[Listed entries]
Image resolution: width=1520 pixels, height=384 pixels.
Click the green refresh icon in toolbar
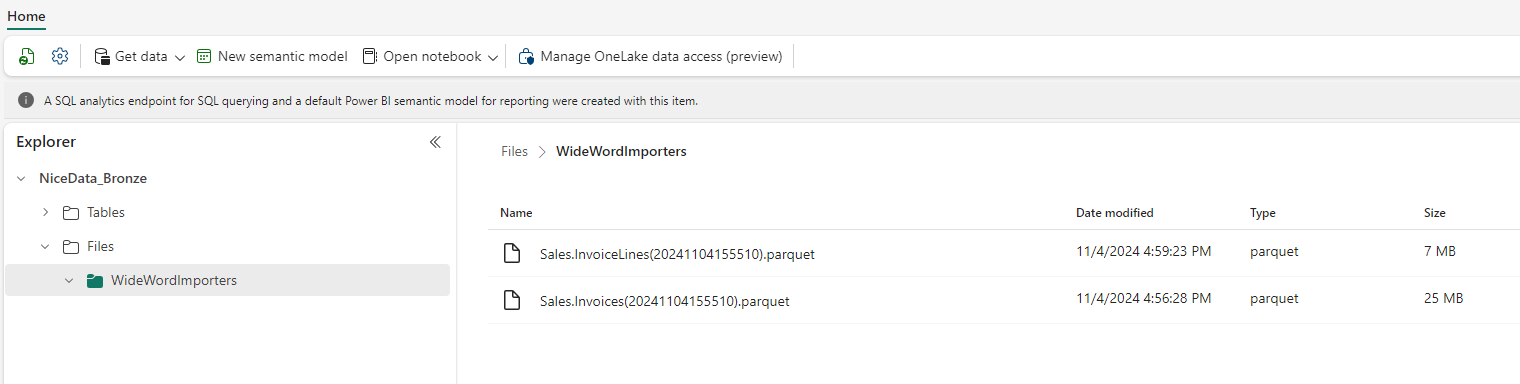27,57
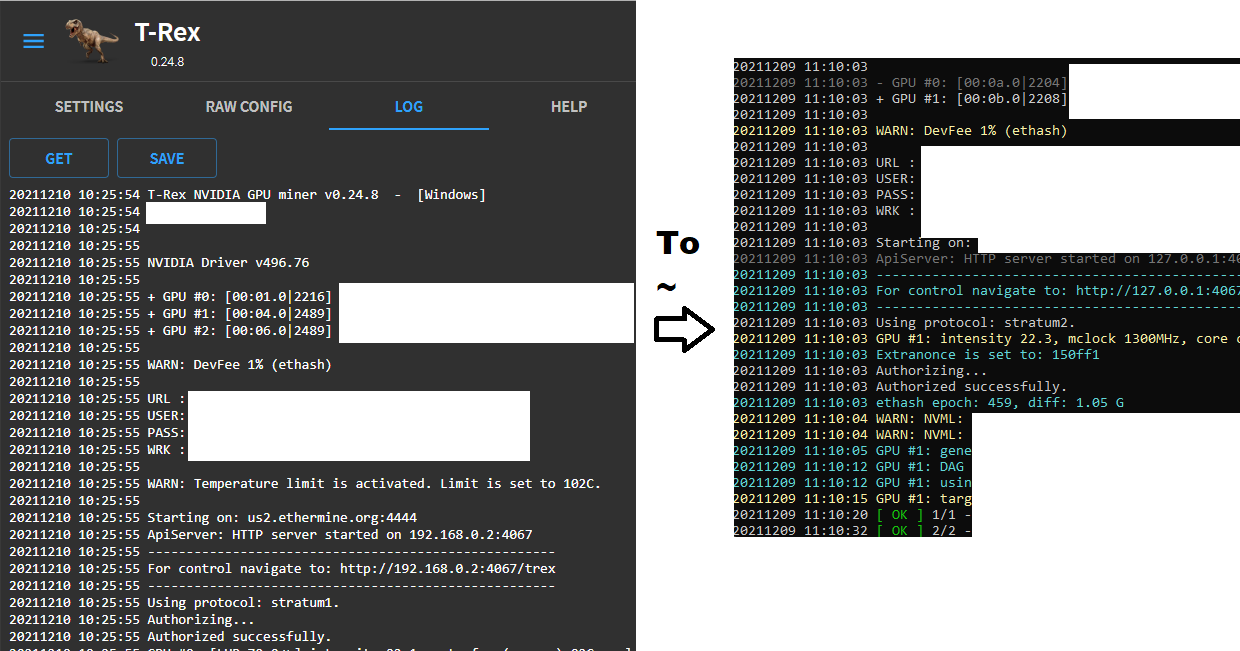Click the SAVE button
The height and width of the screenshot is (651, 1240).
tap(166, 157)
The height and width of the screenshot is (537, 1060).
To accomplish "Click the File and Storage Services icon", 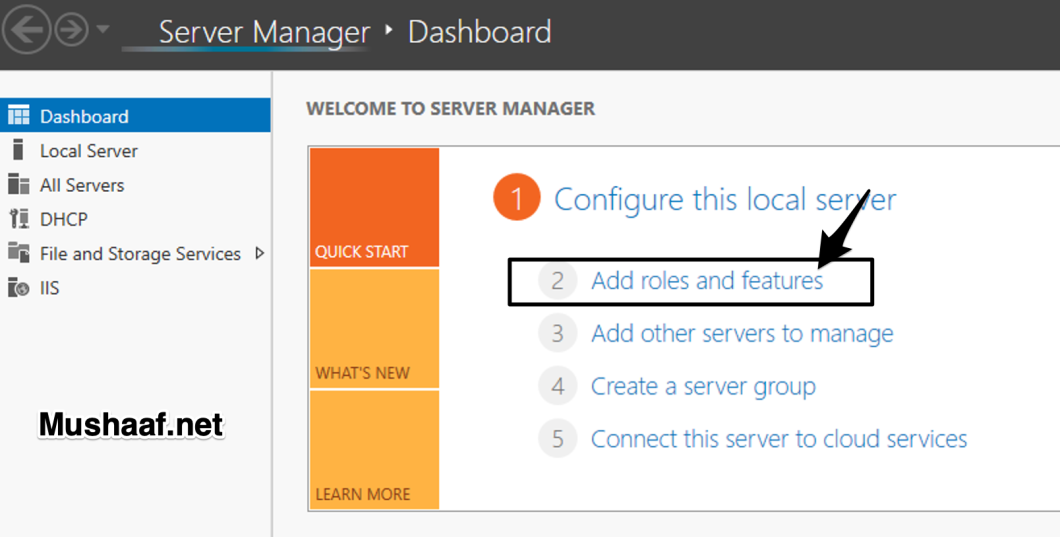I will pos(18,253).
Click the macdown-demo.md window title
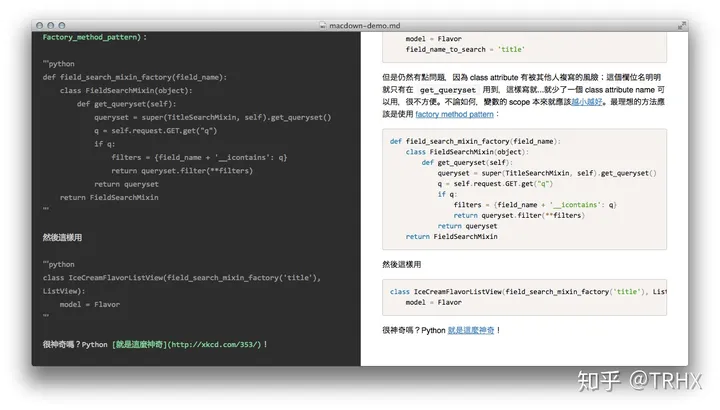 click(365, 26)
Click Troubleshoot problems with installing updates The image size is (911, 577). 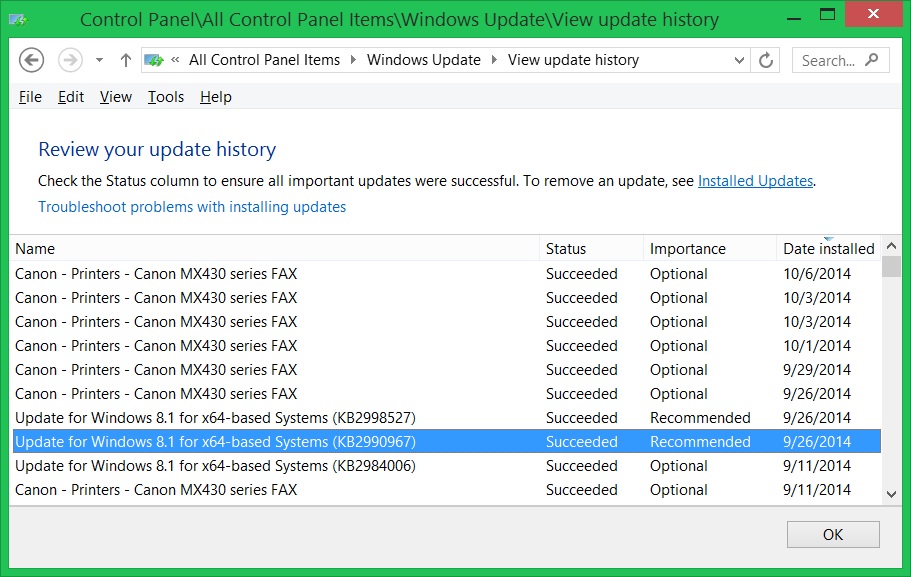(x=192, y=207)
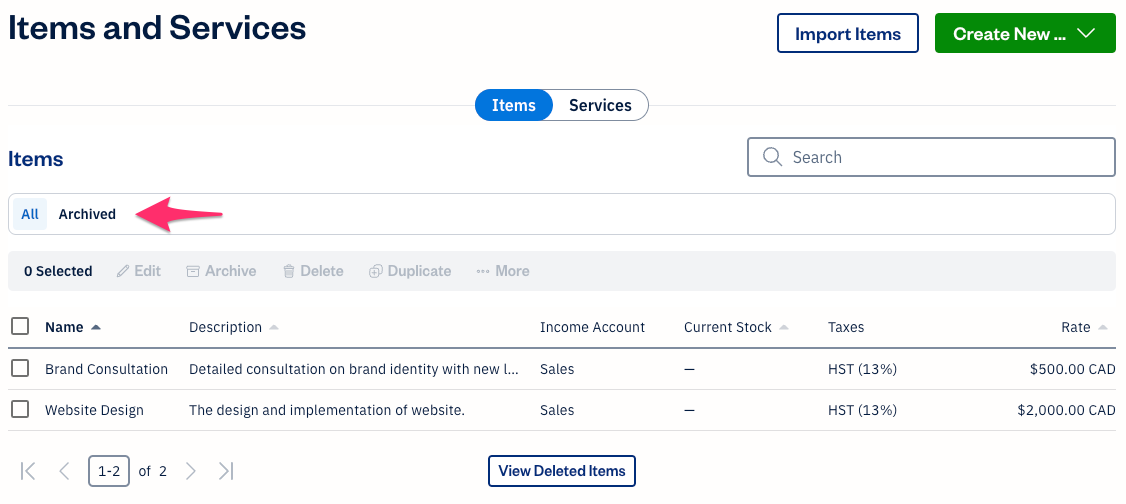Go to the first page arrow
Viewport: 1126px width, 504px height.
click(28, 471)
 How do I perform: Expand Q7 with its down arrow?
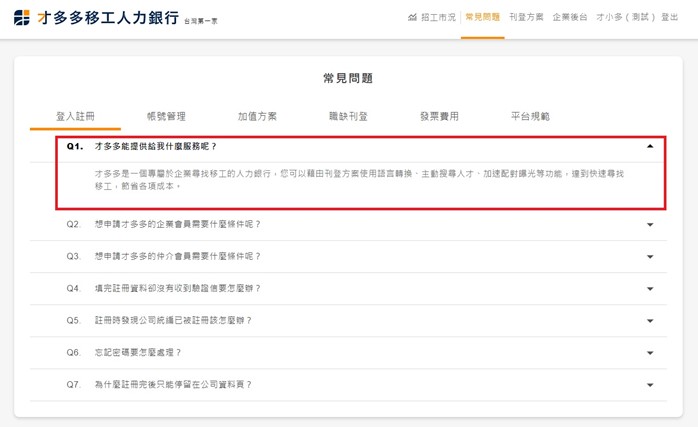(x=650, y=385)
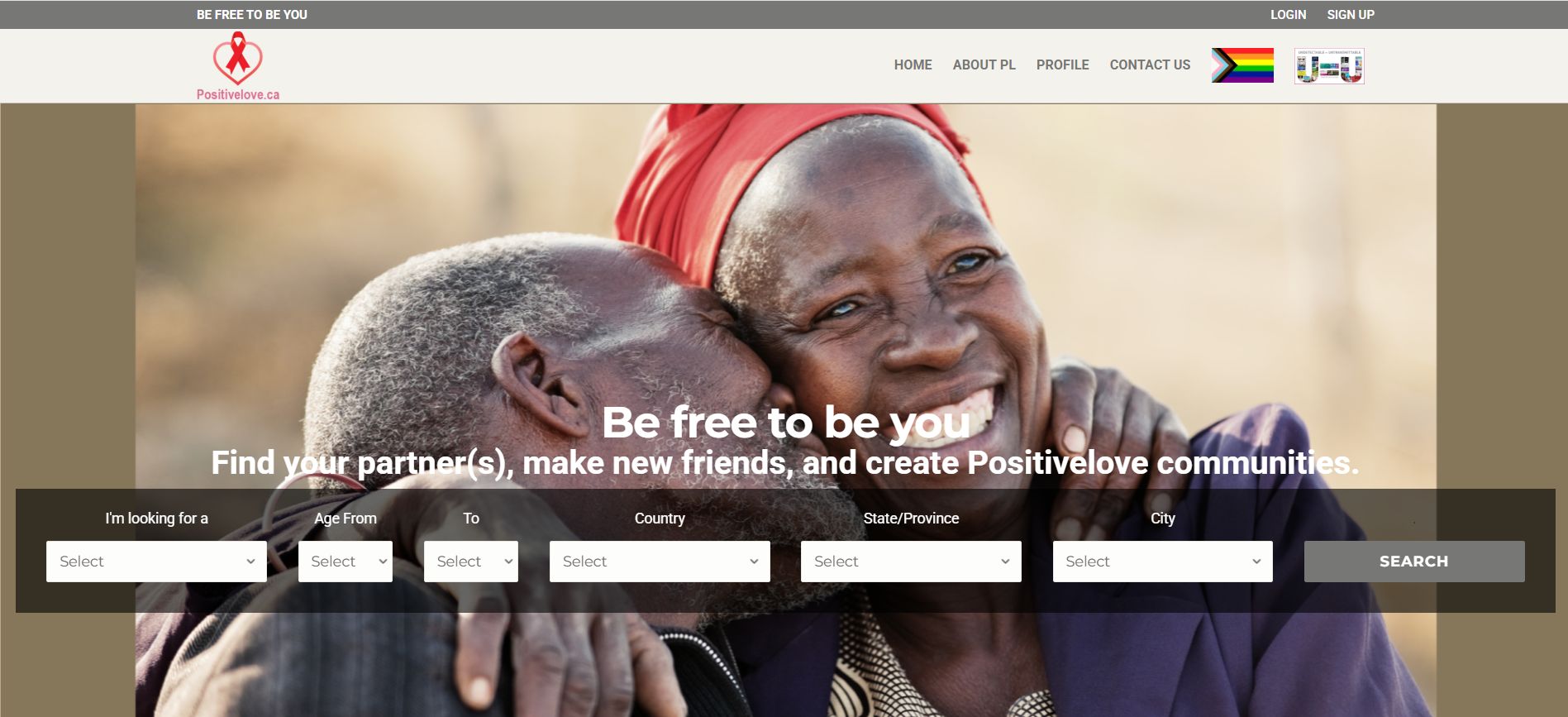Click the 'BE FREE TO BE YOU' tagline
Screen dimensions: 1568x717
coord(252,15)
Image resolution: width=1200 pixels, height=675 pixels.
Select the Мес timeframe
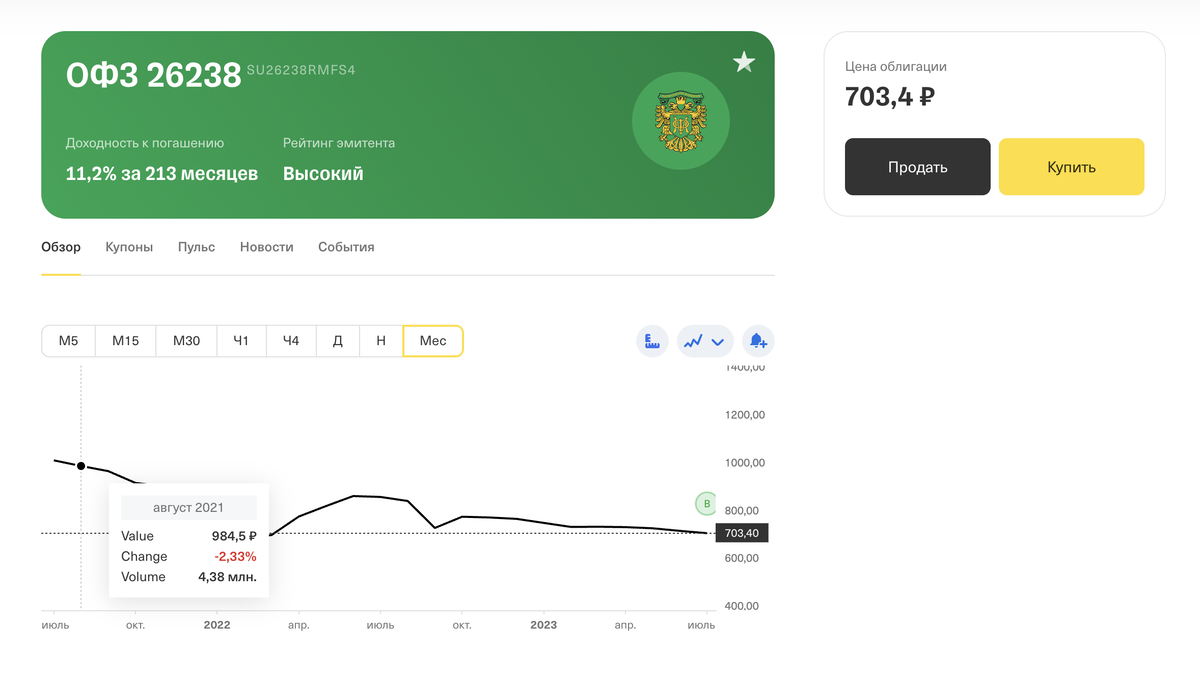[x=433, y=341]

[What to produce] Looking at the records above, extract only the lines from the one with "Image resolution: width=1200" through the last line, exactly, with the pictures left out.

[Written response]
Image resolution: width=1200 pixels, height=675 pixels.
Select the Мес timeframe
[x=433, y=341]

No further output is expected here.